6 Are penalties imposed for young drivers?
7 What excesses apply in the event of loss or damage?
8 Are you covered for loss/damage from mining operations, landslip or subsidence?
9 Is there provision for car hire?
10 What other value-added benefits are there?
READ: Industry leaders - SA car insurance in crisis
Seamus Casserly, director of First Equity risk management, believes we have a serious issue in the motor industry that needs discussion. Casserly said: "50% of premiums in the country are for motor insurance, while only 35% of the vehicles currently on the road are insured."
The situation is not sustainable and can degenerate quickly when considering the severity of the cost pressures.
Culture of impunity
The levers at play range from the high cost of insurance, vehicle and car parts and the exorbitant cost of post-accident vehicle recovery and repair – these, according to experts, are underpinned by lawlessness and the culture of impunity on our roads.
John Melville, executive head of risk services at Santam, said: “We have a vehicle repair model where imported parts play a huge role and that is putting insurers’ margins under pressure, having seen the rand depreciate by more than 60% in the last three to four years. We replace, we don’t repair."
Casserly said: “Post-crash vehicle removal is another festering sore. 40% of the average R20 000 claim goes to the cost of getting the vehicle from the site of the accident to the repairer.”

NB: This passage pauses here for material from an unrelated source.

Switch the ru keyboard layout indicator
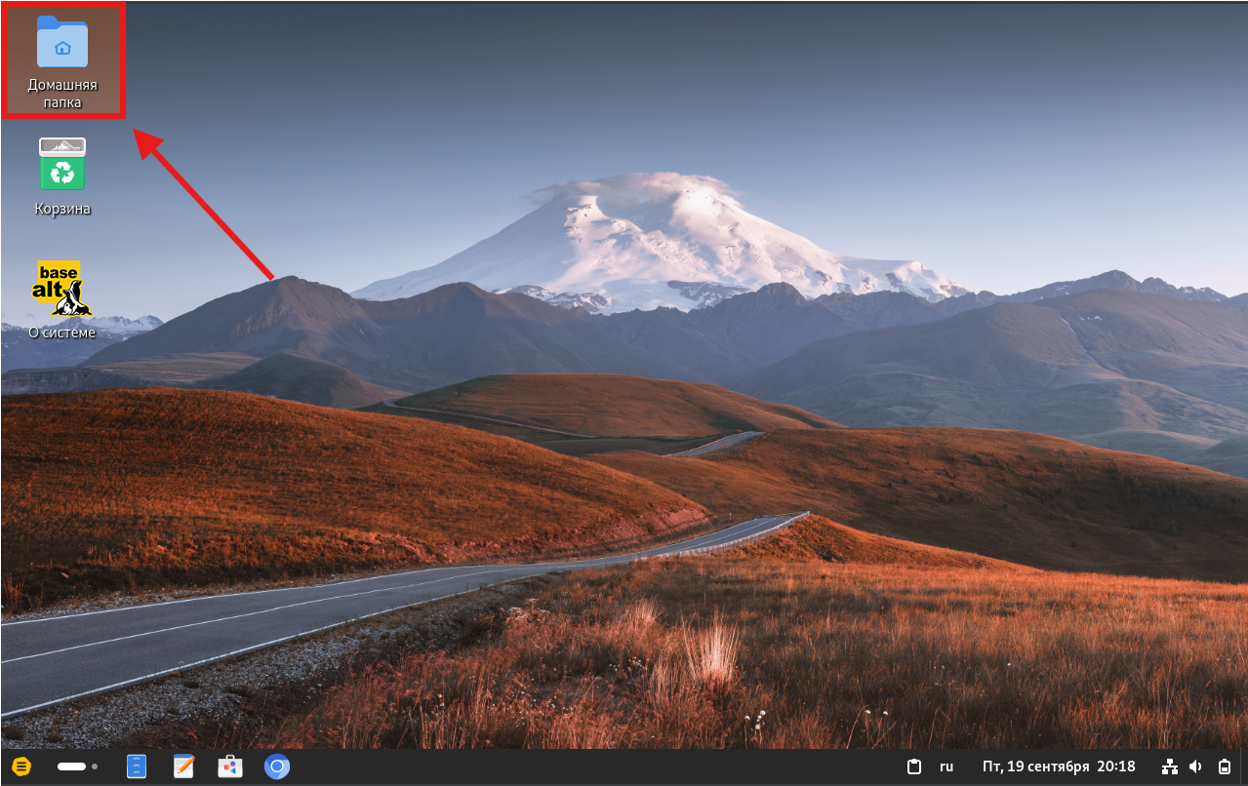 [x=946, y=766]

A further problem, the AA said, was that up to 800 000 vehicles in South Africa are either unregistered or classified as unroadworthy, meaning the possibility of being involved in a crash with an uninsured car is even higher.
READ: Car insurance excess - All you need to know
The AA said: “It is unlikely that these 800 000 cars are insured given that their owners are not even registering or looking after them. These cars potentially pose a bigger threat to you as they are unsafe because they are unroadworthy.
"What would happen if you are involved in a crash with one of these vehicles and your car suffers substantial damages? Who is going to foot the bill if you aren’t covered? This is a double blow because you may end up having to pay the installments on a vehicle you no longer use, while at the same time find ways to fund another mode of transport. In today’s tough economic climate, this may be financially crippling.
“Some people may argue that the costs of insurance are simply too high. Our view is that the costs of non-insurance are higher, and that failing to properly insure your vehicle places you at a greater financial risk. We understand that times are tough, but we also know that motorists need to cover themselves adequately.”